What the task needs is the data below, written out verbatim.

---------- Supplied material

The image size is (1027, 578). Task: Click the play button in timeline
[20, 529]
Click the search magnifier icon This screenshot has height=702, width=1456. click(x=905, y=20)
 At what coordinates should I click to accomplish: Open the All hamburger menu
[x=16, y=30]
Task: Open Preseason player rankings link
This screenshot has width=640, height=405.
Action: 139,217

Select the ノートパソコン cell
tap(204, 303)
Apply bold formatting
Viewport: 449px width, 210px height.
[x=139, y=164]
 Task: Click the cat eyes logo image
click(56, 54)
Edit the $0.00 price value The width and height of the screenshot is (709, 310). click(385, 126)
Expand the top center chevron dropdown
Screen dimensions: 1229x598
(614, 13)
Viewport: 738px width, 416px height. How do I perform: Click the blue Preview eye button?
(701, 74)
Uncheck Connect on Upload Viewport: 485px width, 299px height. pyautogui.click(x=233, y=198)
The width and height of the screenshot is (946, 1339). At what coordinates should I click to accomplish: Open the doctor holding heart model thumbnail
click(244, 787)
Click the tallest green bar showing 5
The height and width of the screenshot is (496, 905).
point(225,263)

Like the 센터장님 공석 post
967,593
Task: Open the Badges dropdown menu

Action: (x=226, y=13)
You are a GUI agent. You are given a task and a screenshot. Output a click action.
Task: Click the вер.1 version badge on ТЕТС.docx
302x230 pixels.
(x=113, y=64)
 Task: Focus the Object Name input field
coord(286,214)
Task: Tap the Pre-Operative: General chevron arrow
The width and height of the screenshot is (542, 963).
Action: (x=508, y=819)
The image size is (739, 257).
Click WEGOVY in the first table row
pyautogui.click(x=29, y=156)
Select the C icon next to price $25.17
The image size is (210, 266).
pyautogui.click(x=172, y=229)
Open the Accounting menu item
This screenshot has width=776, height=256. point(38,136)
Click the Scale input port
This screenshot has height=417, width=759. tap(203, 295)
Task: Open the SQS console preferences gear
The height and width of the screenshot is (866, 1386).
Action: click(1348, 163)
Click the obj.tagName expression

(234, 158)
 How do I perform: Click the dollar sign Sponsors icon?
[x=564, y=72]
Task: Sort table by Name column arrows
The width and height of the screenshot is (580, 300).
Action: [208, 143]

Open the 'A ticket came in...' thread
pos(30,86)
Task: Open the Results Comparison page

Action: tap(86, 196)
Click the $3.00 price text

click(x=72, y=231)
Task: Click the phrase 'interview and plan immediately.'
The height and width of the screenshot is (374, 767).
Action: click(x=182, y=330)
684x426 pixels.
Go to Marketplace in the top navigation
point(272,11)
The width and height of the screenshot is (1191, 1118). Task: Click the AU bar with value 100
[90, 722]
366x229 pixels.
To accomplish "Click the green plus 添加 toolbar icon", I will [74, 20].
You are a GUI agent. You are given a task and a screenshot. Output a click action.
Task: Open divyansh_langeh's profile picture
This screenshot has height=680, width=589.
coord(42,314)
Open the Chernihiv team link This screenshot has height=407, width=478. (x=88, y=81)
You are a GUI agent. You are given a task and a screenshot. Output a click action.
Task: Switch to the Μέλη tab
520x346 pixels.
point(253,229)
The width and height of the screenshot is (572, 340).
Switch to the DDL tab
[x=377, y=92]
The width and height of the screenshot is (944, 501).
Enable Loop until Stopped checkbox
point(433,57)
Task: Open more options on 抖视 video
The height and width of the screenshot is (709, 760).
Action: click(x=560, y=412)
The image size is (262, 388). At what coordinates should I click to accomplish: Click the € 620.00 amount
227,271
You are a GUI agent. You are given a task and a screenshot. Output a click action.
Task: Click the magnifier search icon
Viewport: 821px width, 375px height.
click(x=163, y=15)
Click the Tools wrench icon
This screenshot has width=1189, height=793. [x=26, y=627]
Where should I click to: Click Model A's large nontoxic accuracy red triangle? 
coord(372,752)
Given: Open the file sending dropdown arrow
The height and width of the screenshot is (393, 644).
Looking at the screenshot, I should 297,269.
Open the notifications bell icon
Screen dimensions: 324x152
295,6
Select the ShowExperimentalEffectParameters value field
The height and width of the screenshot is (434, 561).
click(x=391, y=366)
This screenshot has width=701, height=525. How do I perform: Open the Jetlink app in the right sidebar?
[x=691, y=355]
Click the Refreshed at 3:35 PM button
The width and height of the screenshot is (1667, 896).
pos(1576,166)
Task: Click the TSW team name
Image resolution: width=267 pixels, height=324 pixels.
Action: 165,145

--------------------

Response for this exercise:
The image size is (1027, 578). Task: Click the play button in timeline
[20, 529]
Click the search magnifier icon This screenshot has height=702, width=1456. click(x=905, y=20)
 At what coordinates should I click to accomplish: Open the All hamburger menu
[x=16, y=30]
Task: Open Preseason player rankings link
This screenshot has width=640, height=405.
Action: 139,217

Select the ノートパソコン cell
tap(204, 303)
Apply bold formatting
Viewport: 449px width, 210px height.
[x=139, y=164]
 Task: Click the cat eyes logo image
click(56, 54)
Edit the $0.00 price value The width and height of the screenshot is (709, 310). click(385, 126)
Expand the top center chevron dropdown
Screen dimensions: 1229x598
(614, 13)
Viewport: 738px width, 416px height. How do I perform: Click the blue Preview eye button?
(701, 74)
Uncheck Connect on Upload Viewport: 485px width, 299px height. pyautogui.click(x=233, y=198)
The width and height of the screenshot is (946, 1339). At what coordinates should I click to accomplish: Open the doctor holding heart model thumbnail
click(244, 787)
Click the tallest green bar showing 5
The height and width of the screenshot is (496, 905).
point(225,263)

Like the 센터장님 공석 post
967,593
Task: Open the Badges dropdown menu

Action: (x=226, y=13)
You are a GUI agent. You are given a task and a screenshot. Output a click action.
Task: Click the вер.1 version badge on ТЕТС.docx
302x230 pixels.
(x=113, y=64)
 Task: Focus the Object Name input field
coord(286,214)
Task: Tap the Pre-Operative: General chevron arrow
The width and height of the screenshot is (542, 963).
Action: (x=508, y=819)
The image size is (739, 257).
Click WEGOVY in the first table row
pyautogui.click(x=29, y=156)
Select the C icon next to price $25.17
The image size is (210, 266).
pyautogui.click(x=172, y=229)
Open the Accounting menu item
This screenshot has width=776, height=256. point(38,136)
Click the Scale input port
This screenshot has height=417, width=759. tap(203, 295)
Task: Open the SQS console preferences gear
The height and width of the screenshot is (866, 1386).
Action: click(1348, 163)
Click the obj.tagName expression

(234, 158)
 How do I perform: Click the dollar sign Sponsors icon?
[x=564, y=72]
Task: Sort table by Name column arrows
The width and height of the screenshot is (580, 300).
Action: [208, 143]

Open the 'A ticket came in...' thread
pos(30,86)
Task: Open the Results Comparison page

Action: tap(86, 196)
Click the $3.00 price text

click(x=72, y=231)
Task: Click the phrase 'interview and plan immediately.'
The height and width of the screenshot is (374, 767).
Action: click(x=182, y=330)
684x426 pixels.
Go to Marketplace in the top navigation
point(272,11)
The width and height of the screenshot is (1191, 1118). Task: Click the AU bar with value 100
[90, 722]
366x229 pixels.
To accomplish "Click the green plus 添加 toolbar icon", I will [74, 20].
You are a GUI agent. You are given a task and a screenshot. Output a click action.
Task: Open divyansh_langeh's profile picture
This screenshot has height=680, width=589.
coord(42,314)
Open the Chernihiv team link This screenshot has height=407, width=478. (x=88, y=81)
You are a GUI agent. You are given a task and a screenshot. Output a click action.
Task: Switch to the Μέλη tab
520x346 pixels.
point(253,229)
The width and height of the screenshot is (572, 340).
Switch to the DDL tab
[x=377, y=92]
The width and height of the screenshot is (944, 501).
Enable Loop until Stopped checkbox
point(433,57)
Task: Open more options on 抖视 video
The height and width of the screenshot is (709, 760).
Action: click(x=560, y=412)
The image size is (262, 388). At what coordinates should I click to accomplish: Click the € 620.00 amount
227,271
You are a GUI agent. You are given a task and a screenshot. Output a click action.
Task: Click the magnifier search icon
Viewport: 821px width, 375px height.
click(x=163, y=15)
Click the Tools wrench icon
This screenshot has width=1189, height=793. [x=26, y=627]
Where should I click to: Click Model A's large nontoxic accuracy red triangle? 
coord(372,752)
Given: Open the file sending dropdown arrow
The height and width of the screenshot is (393, 644).
Looking at the screenshot, I should 297,269.
Open the notifications bell icon
Screen dimensions: 324x152
295,6
Select the ShowExperimentalEffectParameters value field
The height and width of the screenshot is (434, 561).
click(x=391, y=366)
This screenshot has width=701, height=525. How do I perform: Open the Jetlink app in the right sidebar?
[x=691, y=355]
Click the Refreshed at 3:35 PM button
The width and height of the screenshot is (1667, 896).
pos(1576,166)
Task: Click the TSW team name
Image resolution: width=267 pixels, height=324 pixels.
Action: 165,145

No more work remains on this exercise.